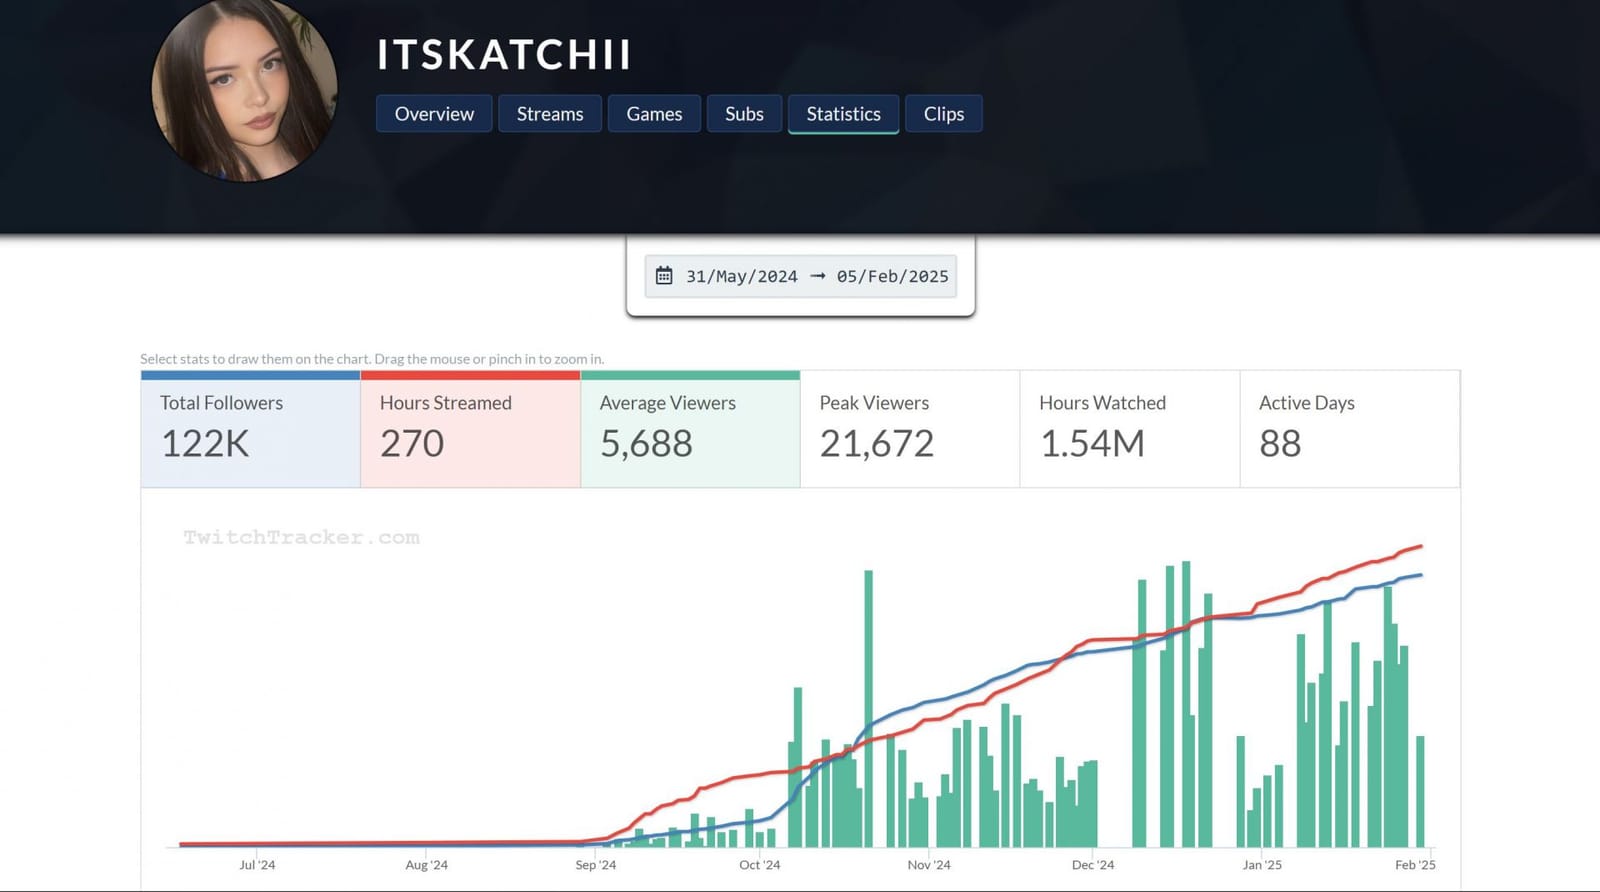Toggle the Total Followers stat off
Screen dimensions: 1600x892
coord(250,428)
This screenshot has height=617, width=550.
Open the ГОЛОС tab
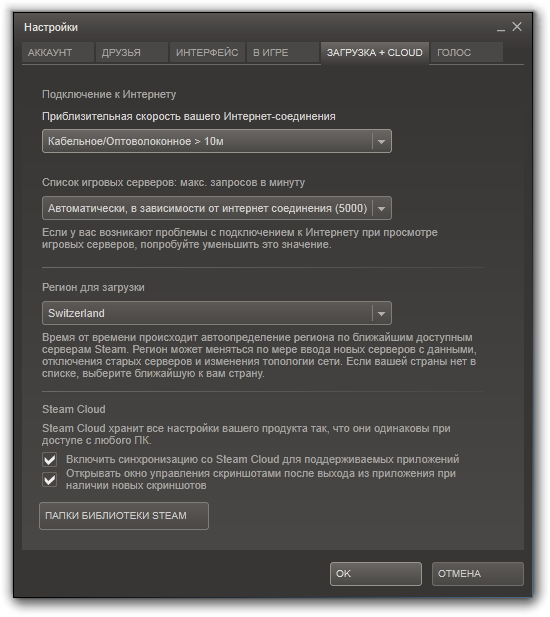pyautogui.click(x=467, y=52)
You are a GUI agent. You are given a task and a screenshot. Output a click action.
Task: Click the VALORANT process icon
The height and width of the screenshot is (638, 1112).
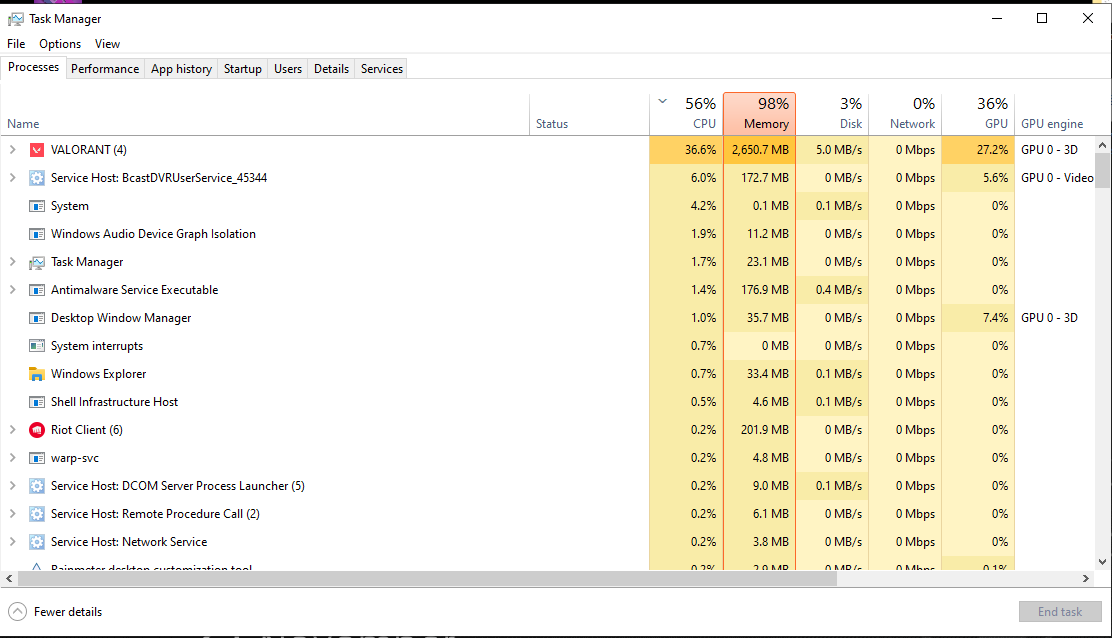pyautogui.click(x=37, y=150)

+-------+

# WORK ORDER
Both ends included, copy the lines from the one holding "Open the ГОЛОС tab" to the last line of the entries exactly, with all pictures left out.

# REPLY TO THE TASK
Open the ГОЛОС tab
pyautogui.click(x=467, y=52)
You are a GUI agent. You are given a task and a screenshot. Output a click action.
Task: Click the VALORANT process icon
The height and width of the screenshot is (638, 1112).
pyautogui.click(x=37, y=150)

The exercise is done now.